Could you quote, exactly as they stand, the lines running from the one with "Given: Click the" to the final line of the material?
* * * *
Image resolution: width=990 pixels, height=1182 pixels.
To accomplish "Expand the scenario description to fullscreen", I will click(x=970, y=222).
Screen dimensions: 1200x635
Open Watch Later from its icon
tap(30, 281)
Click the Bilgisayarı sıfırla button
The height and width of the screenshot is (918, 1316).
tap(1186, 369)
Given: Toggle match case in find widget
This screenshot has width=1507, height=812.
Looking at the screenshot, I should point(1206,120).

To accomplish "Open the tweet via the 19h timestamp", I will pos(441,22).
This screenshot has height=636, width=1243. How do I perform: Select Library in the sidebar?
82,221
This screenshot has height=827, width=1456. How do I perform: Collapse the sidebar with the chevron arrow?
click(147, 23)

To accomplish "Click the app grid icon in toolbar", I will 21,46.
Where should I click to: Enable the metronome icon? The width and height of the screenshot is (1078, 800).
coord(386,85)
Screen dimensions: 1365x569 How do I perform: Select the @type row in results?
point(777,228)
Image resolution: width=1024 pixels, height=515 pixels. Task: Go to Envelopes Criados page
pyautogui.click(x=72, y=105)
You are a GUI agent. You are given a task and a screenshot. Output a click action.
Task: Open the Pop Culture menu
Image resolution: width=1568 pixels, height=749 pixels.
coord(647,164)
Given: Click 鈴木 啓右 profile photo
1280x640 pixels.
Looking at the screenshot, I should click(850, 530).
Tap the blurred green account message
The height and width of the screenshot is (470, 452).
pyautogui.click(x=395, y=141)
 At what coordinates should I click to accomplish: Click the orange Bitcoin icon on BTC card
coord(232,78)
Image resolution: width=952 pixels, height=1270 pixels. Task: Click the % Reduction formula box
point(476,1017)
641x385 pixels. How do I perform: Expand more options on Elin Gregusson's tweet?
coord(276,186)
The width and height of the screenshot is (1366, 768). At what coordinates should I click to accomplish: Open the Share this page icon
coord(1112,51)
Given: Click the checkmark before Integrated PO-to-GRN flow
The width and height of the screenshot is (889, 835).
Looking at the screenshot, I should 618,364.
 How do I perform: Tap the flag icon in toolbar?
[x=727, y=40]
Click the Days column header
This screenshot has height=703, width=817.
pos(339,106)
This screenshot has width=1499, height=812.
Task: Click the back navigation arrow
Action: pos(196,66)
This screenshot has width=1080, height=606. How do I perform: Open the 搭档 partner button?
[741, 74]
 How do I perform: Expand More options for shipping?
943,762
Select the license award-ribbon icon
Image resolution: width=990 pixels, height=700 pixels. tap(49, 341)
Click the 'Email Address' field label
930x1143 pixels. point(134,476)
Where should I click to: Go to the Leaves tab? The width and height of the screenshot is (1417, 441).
* * * *
**Solution to this task:**
Given: Click the checkmark before Integrated PO-to-GRN flow
The width and height of the screenshot is (889, 835).
Looking at the screenshot, I should 618,364.
 How do I perform: Tap the flag icon in toolbar?
[x=727, y=40]
Click the Days column header
This screenshot has height=703, width=817.
pos(339,106)
This screenshot has width=1499, height=812.
Task: Click the back navigation arrow
Action: pos(196,66)
This screenshot has width=1080, height=606. How do I perform: Open the 搭档 partner button?
[741, 74]
 How do I perform: Expand More options for shipping?
943,762
Select the license award-ribbon icon
Image resolution: width=990 pixels, height=700 pixels. tap(49, 341)
Click the 'Email Address' field label
930x1143 pixels. point(134,476)
Where should I click to: Go to the Leaves tab? The width and height of the screenshot is (1417, 441).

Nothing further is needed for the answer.